Арсений свел брови. Он уже был просто пьян.
Илья жалел, что не потушил как-то этот спор. Глупо спорить-то со вчерашним пленным. Но вообще-то мысленный спор у него не прекращался с Сенькой с тех самых пор – с Гобзы, с «Лимонаря», сиречь «Духовного луга»…
– Какую Одигитрию?
Илья объяснил. И добавил, что в подвале Вельзевула уже хороший склад различных вещей, от склеенных амфор-корчаг до мечей викингов и кольчуг с шишаком-шлемом, а также книги, иконы и картины. И теперь у него задача перевезти колокол пятнадцатого века, снятый прежней администрацией…
– Какой еще администрацией? – не понял Арсений.
– Ну советской.
– Черт! – Арсений снова грохнул кулаком по столу. – Ты так говоришь, будто про еще каких-то оккупантов! Тебя здесь уже обработали, выварили в фашистском соусе.
– Не ори, Сеня. Соседка старушка точно донесет… Копорскому… Козловскому… корнету…
– Как ты можешь вообще тут жить? Существовать физически?! – не утихал Арсений. – Ты мышь музейная или… человек?
– Ладно… Как будто ты в своей эскадрилье не держал язык за зубами? Тут враг иноземный, там – идейный.
– У меня в эскадрилье нет никаких врагов. Враг у нас у всех сейчас один – немец, фашист.

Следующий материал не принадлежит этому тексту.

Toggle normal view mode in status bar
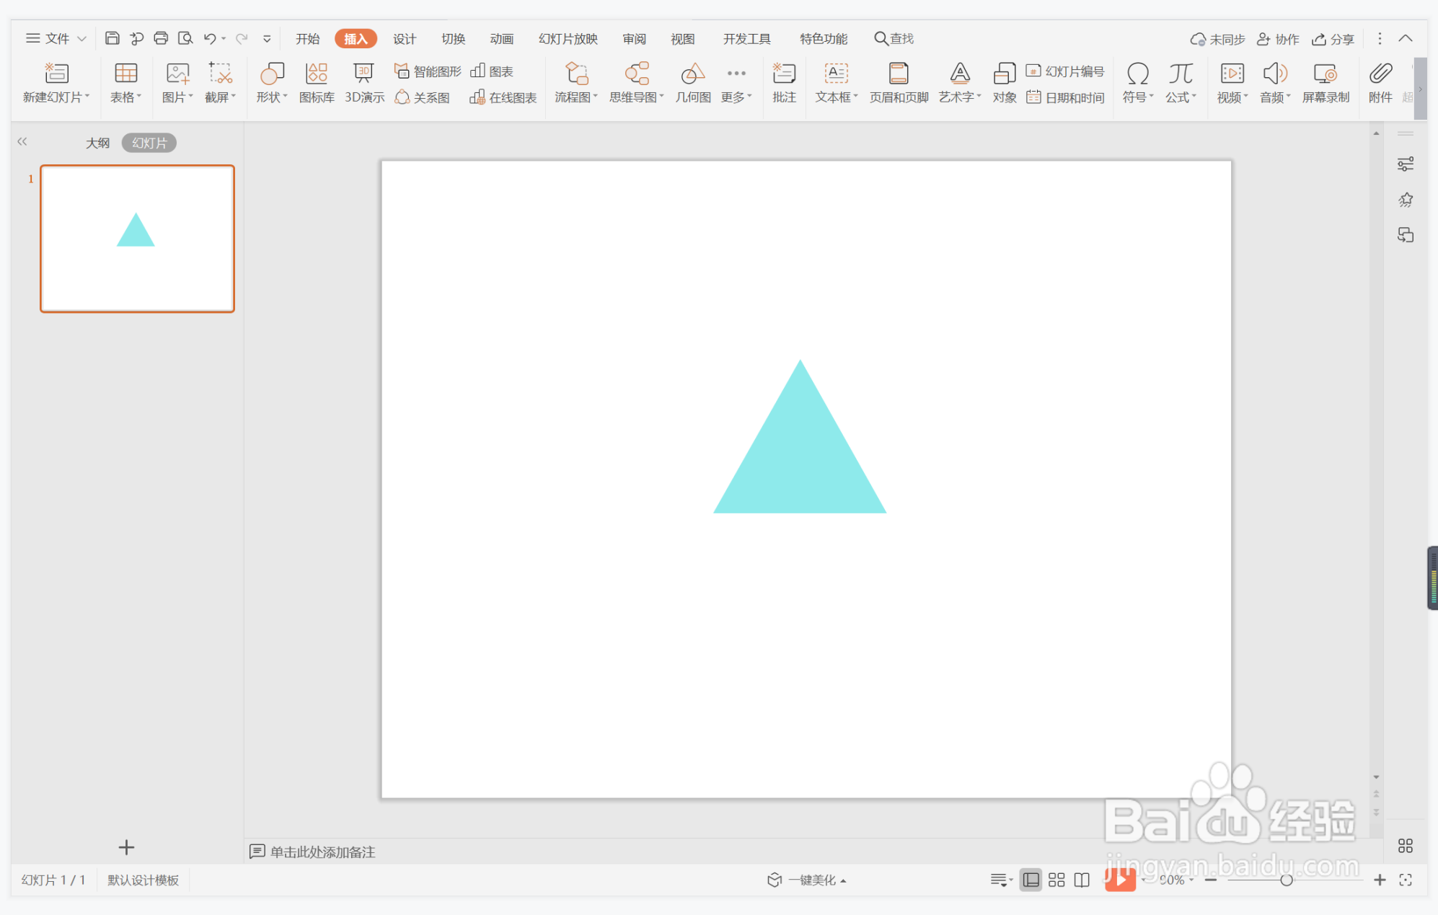1438x915 pixels. click(x=1031, y=880)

Прочь словоблудие! Сжать волю в кулак – и к-хруши-и-ть, кх-ру-у-ши-и-ть! – говорил Арсений взмахивая кулаком, но уже не ударяя по столу.

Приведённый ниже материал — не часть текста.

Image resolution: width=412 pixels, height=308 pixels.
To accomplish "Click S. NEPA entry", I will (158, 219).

И в этот миг раздался отчетливый стук. Илья и Арсений обернулись к двери. Кулак Арсения застыл в воздухе.
63
Илья сделал ему знак молчать и направился к двери, приоткрыл ее.
– Господин Кузеньков? Вы, кажется, запамятовали о данном обещании.
– Господин Козловский… Это вы. Но… уже поздно. Я отдыхаю.
– А по-моему, вы митингуете, а не отдыхаете.
– У нас… ужин, дружеская пирушка. Кажется, это не запрещено.
– Запрещено скрывать в жилье неизвестных лиц. Вы это прекрасно знаете. Тем не менее нарушаете установленный порядок.
– Господин комендант, – примирительно произнес Илья, – давайте перенесем на завтра аудиенцию. Сейчас мы… немного расслаблены, вы понимаете?
– Прекрасно понимаю. И требую соблюдения установленных правил. В противном случае, уж не обессудьте, вынужден буду обратиться в СД.
– Ну зачем сразу туда? Сначала вы должны написать жалобу в отдел жилищного хозяйства товарищу Меланьеву.
– Я лучше знаю, куда и к кому обращаться. И сейчас же это сделаю!
– Господин Козловский, уже наступил комендантский час. Не рискуйте попусту. Даже по дороге сюда вас могли задержать, а то и, знаете, подстрелить.
– У меня есть право в случае угрозы общественному порядку…
– Минуточку, господин Козловский!
Илья закрыл перед ним дверь, быстро прошел к столу, достал из ящика марки, вернулся к двери, открыл ее.
– Еще раз приношу свои извинения, господин комендант. И обещаю, что утром мы непременно будем у вас. Вот, пожалуйста, возьмите… на развитие надзора за нуждами нашей улицы.
– Ээмм, хммм… Что ж, господин Кузеньков, вхожу в ваше положение последний раз. Исключительно из расположения к вам и благородному роду вашей деятельности. Категорически!